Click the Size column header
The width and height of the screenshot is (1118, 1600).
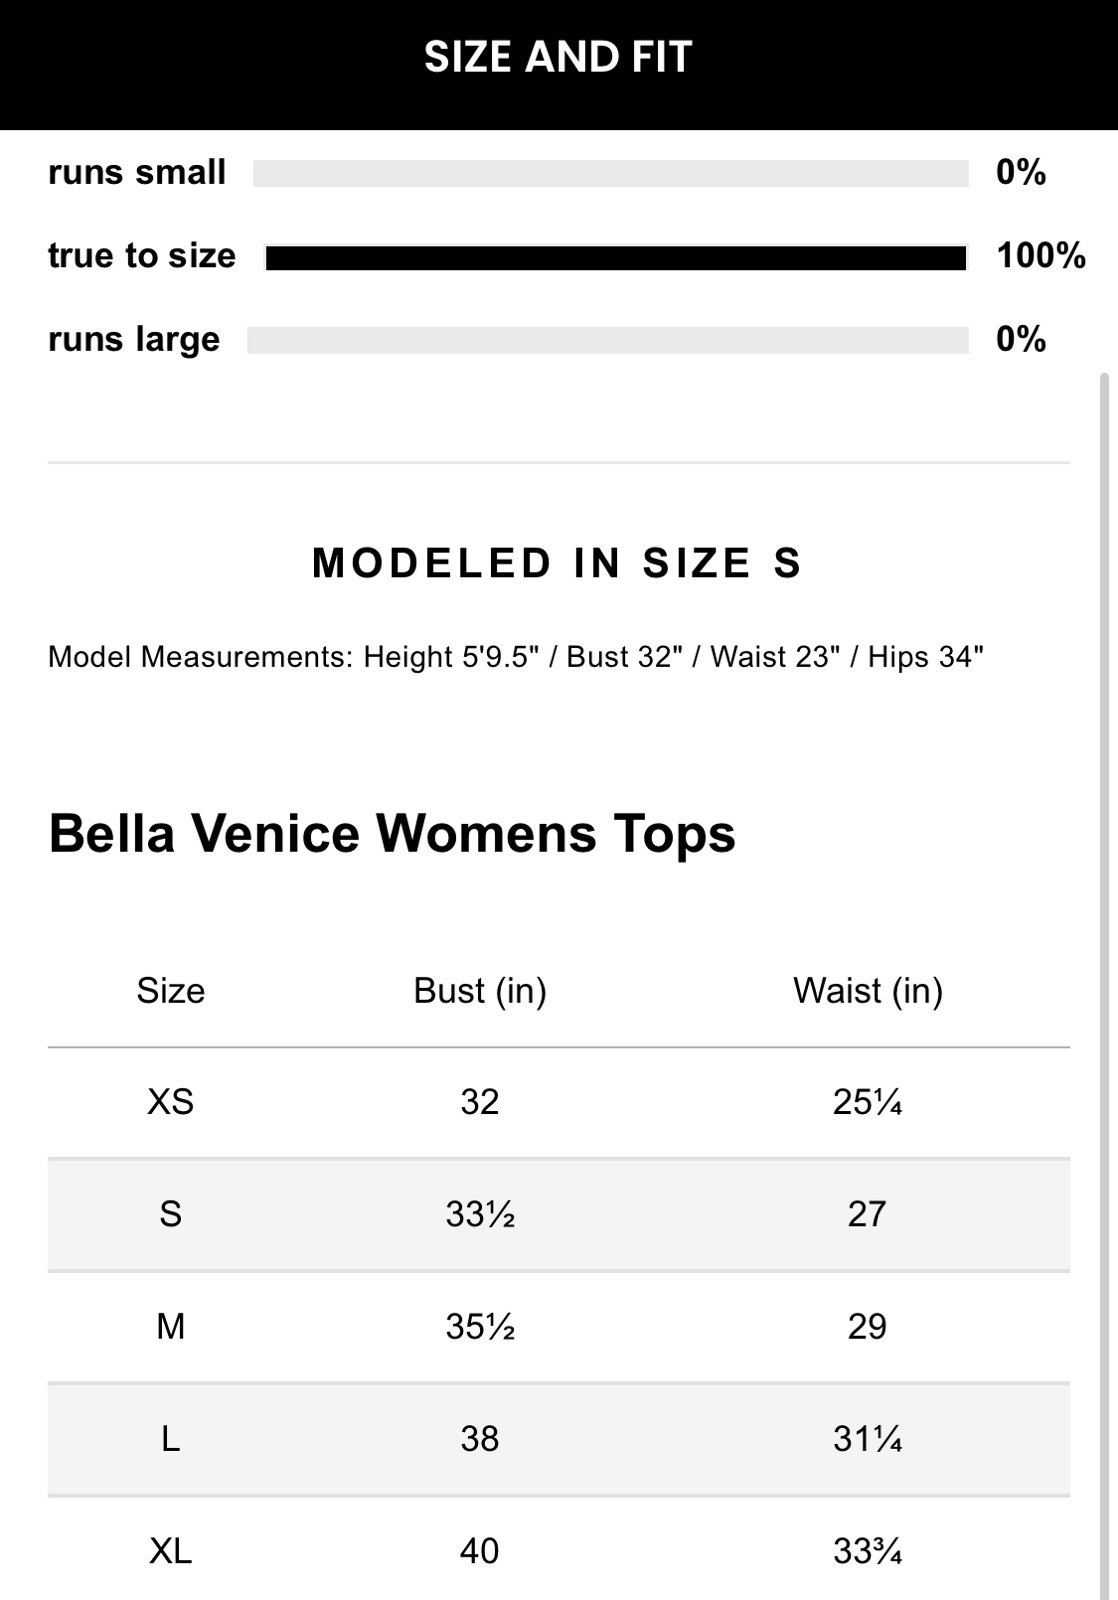[x=170, y=991]
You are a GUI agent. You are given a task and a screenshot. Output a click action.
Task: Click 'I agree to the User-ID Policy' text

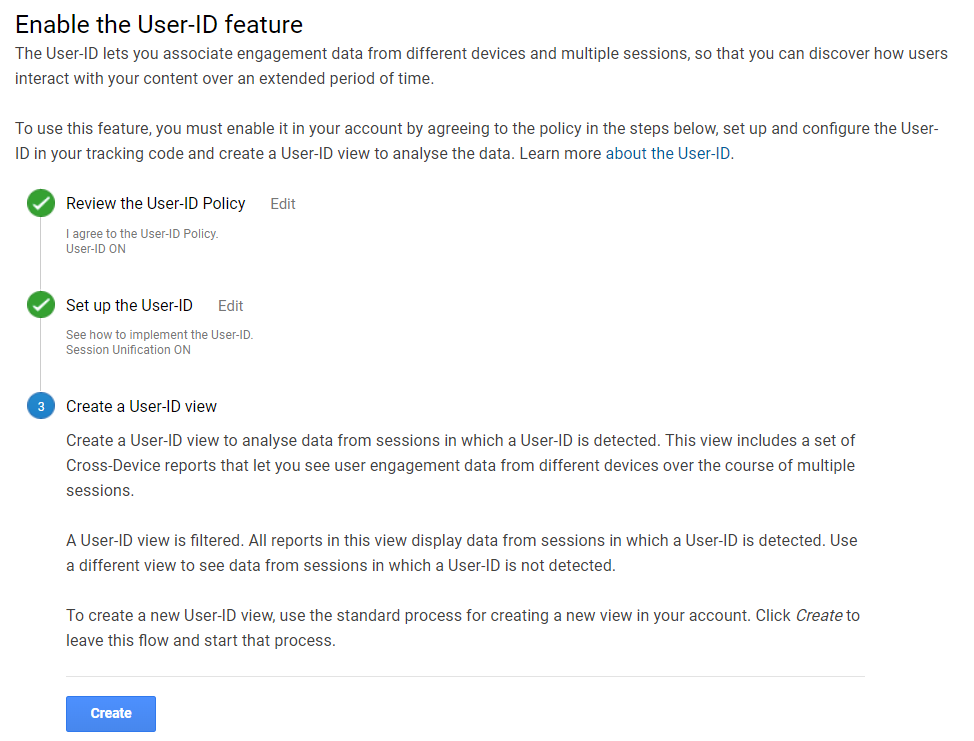[x=141, y=234]
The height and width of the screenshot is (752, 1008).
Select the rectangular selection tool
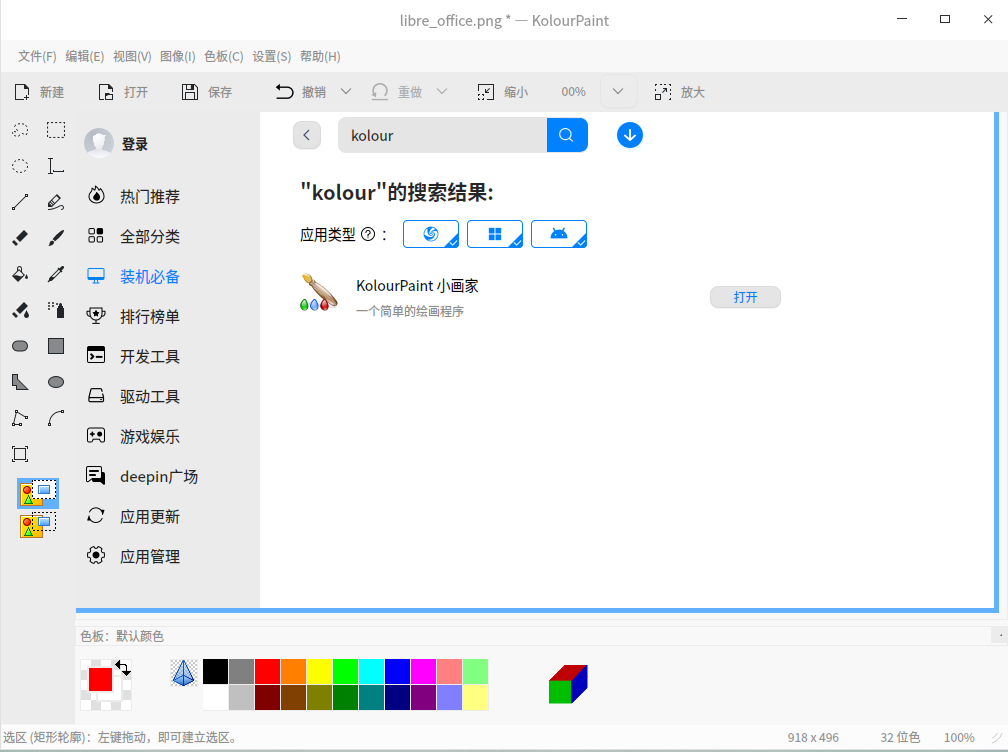(55, 130)
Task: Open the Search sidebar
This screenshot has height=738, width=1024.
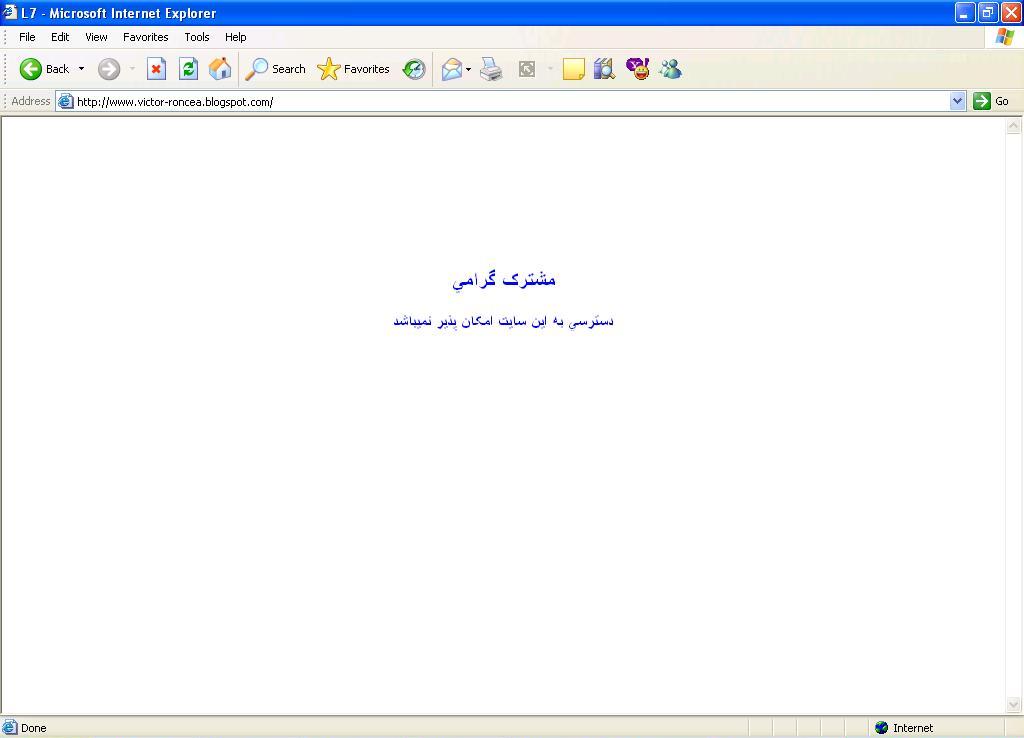Action: pyautogui.click(x=276, y=68)
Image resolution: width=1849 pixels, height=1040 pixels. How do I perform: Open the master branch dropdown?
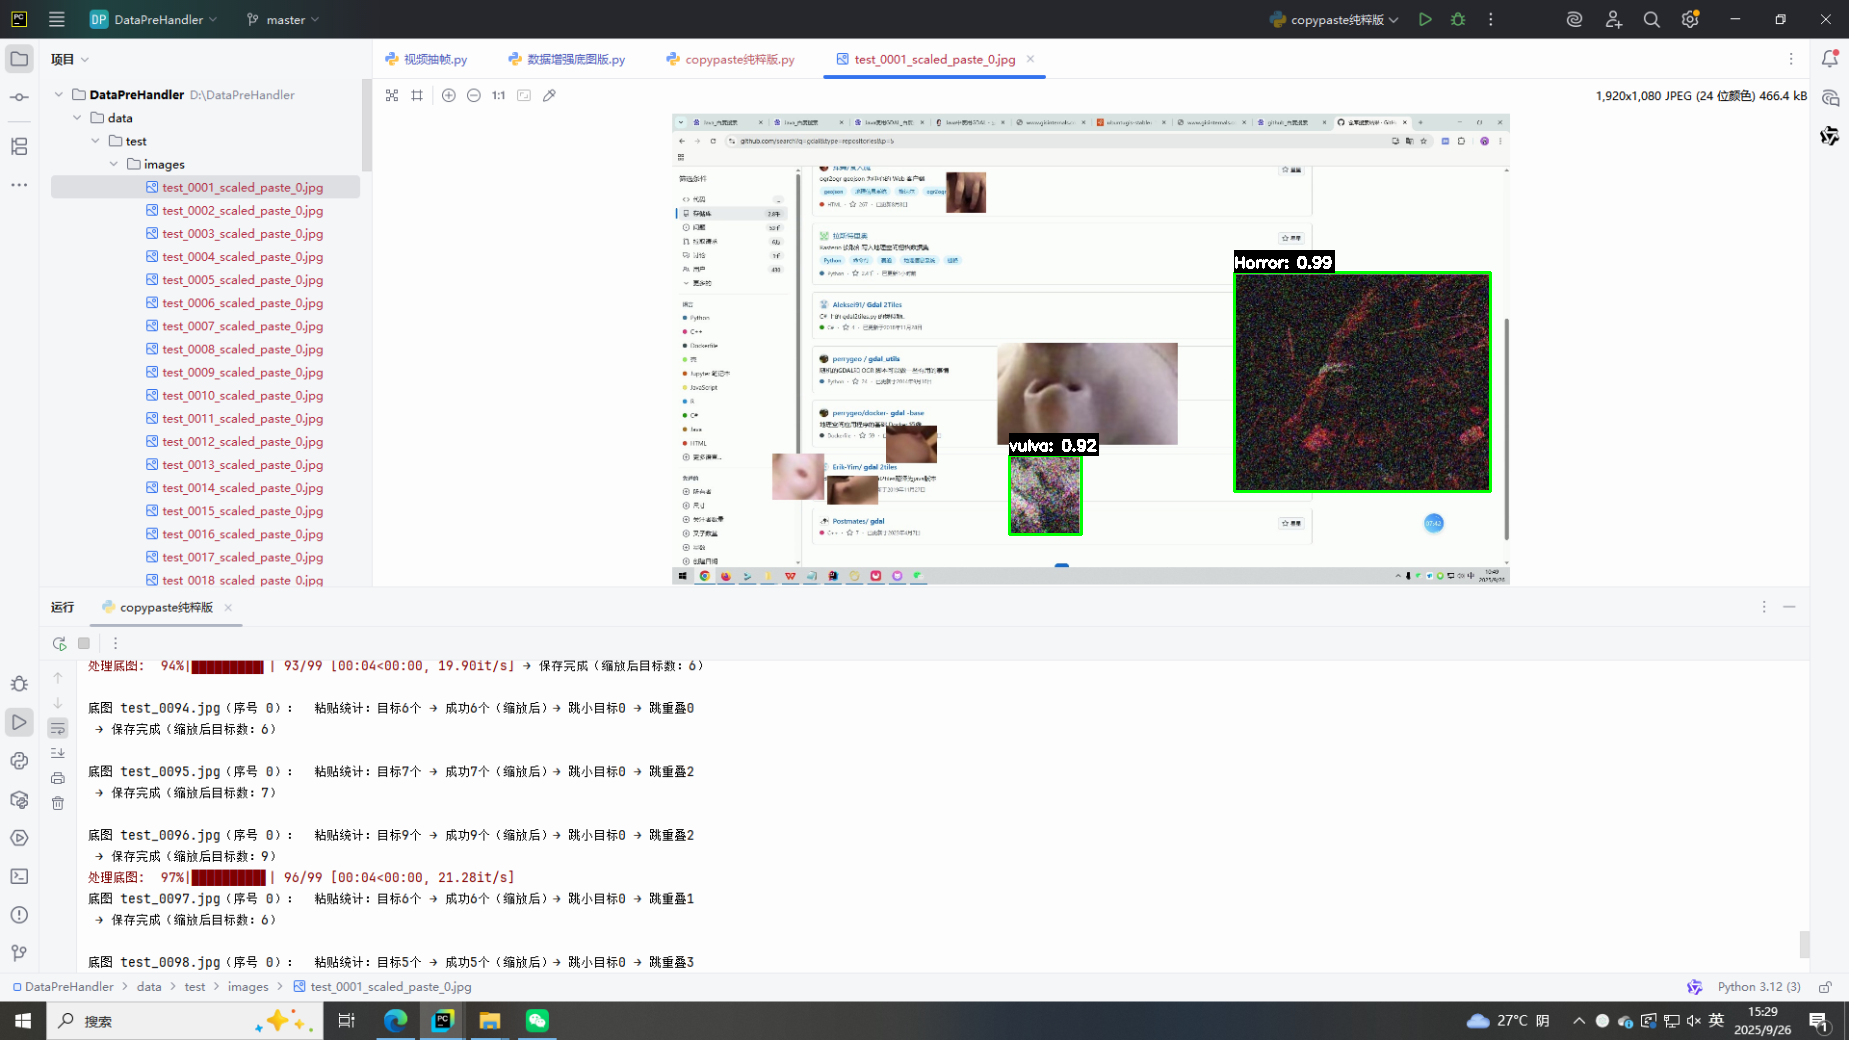coord(283,19)
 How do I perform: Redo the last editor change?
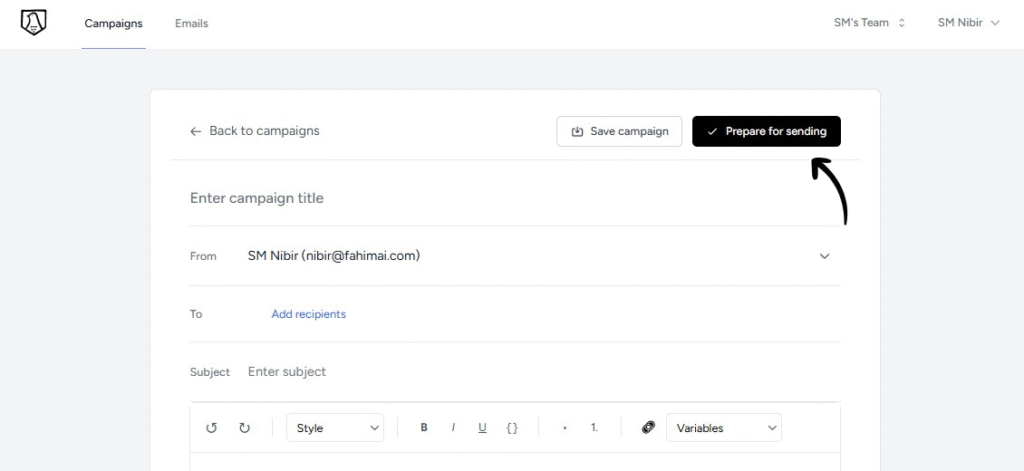point(244,428)
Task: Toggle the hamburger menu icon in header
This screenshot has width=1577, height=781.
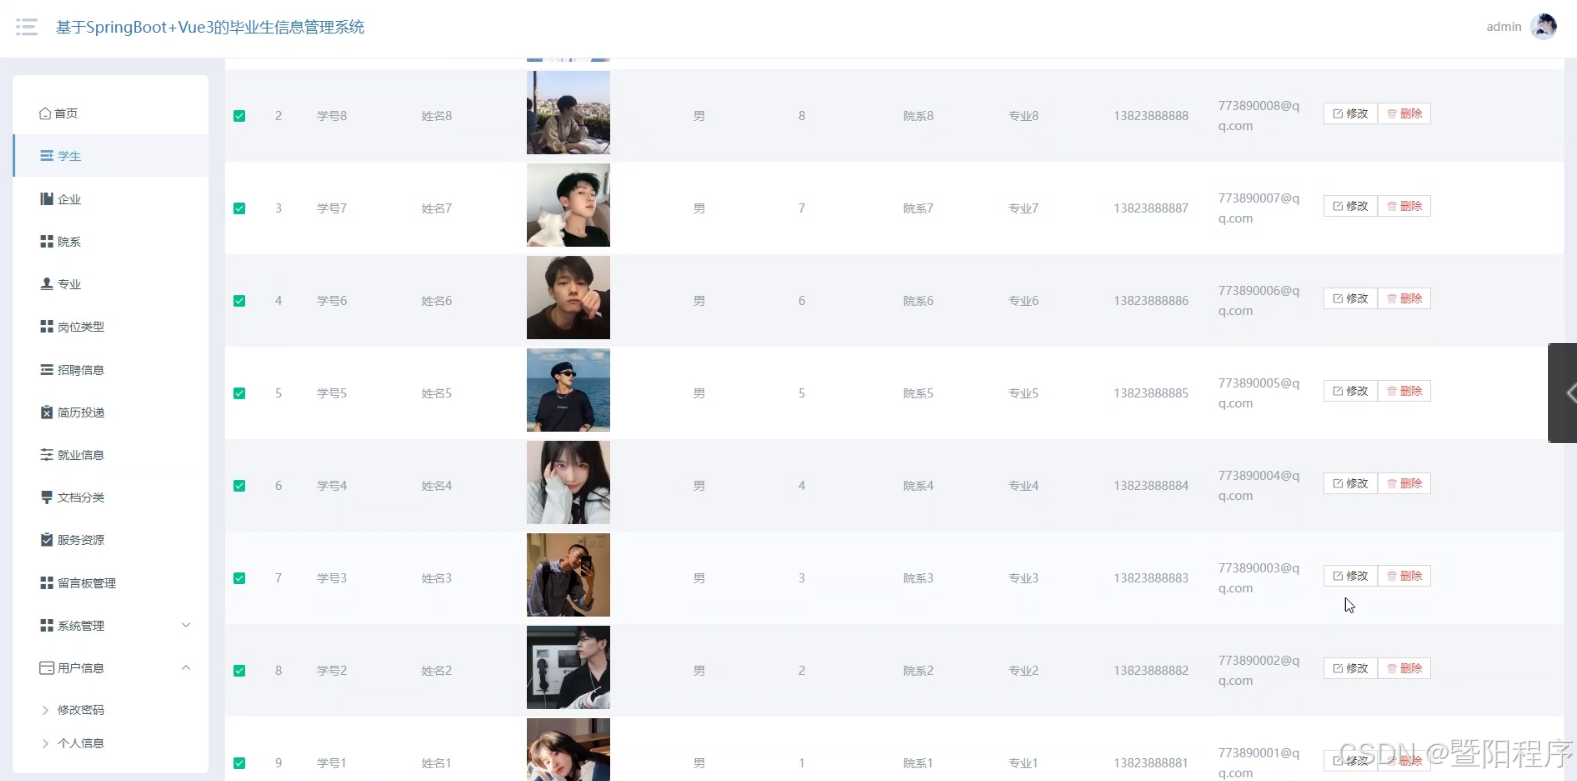Action: tap(27, 27)
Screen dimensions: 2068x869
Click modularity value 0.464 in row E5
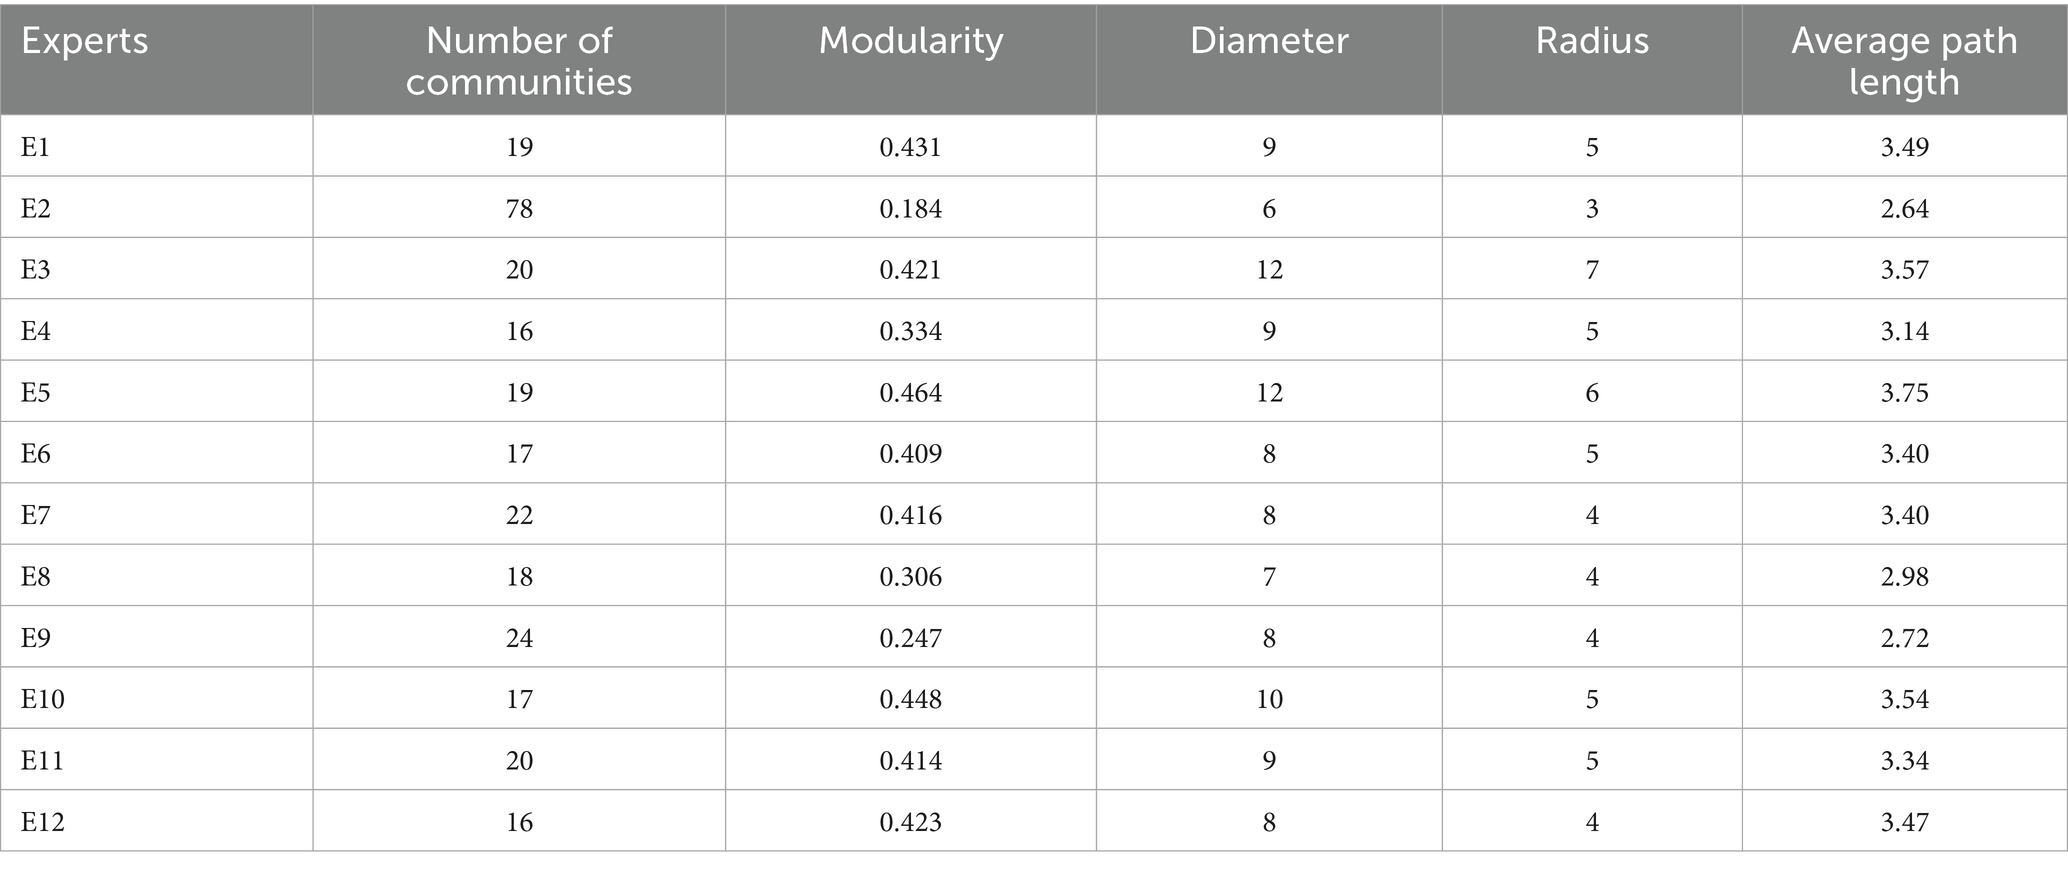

▶ _Directions for this task_: With the pictures left out, return all the material above exactly.

▶ _Answer to this exercise_:
Click the Size column header
The width and height of the screenshot is (1118, 1600).
[x=170, y=991]
You are a GUI agent. You are given a task and a screenshot. Output a click action.
Task: Click 'I agree to the User-ID Policy' text

[x=141, y=234]
The height and width of the screenshot is (752, 1008).
Select the rectangular selection tool
(55, 130)
Task: Open the Search sidebar
This screenshot has height=738, width=1024.
Action: pyautogui.click(x=276, y=68)
Image resolution: width=1849 pixels, height=1040 pixels. How do I perform: Open the master branch dropdown?
coord(283,19)
 How do I perform: Redo the last editor change?
point(244,428)
Task: Toggle the hamburger menu icon in header
This screenshot has width=1577, height=781.
Action: tap(27, 27)
Screen dimensions: 2068x869
Click modularity value 0.464 in row E5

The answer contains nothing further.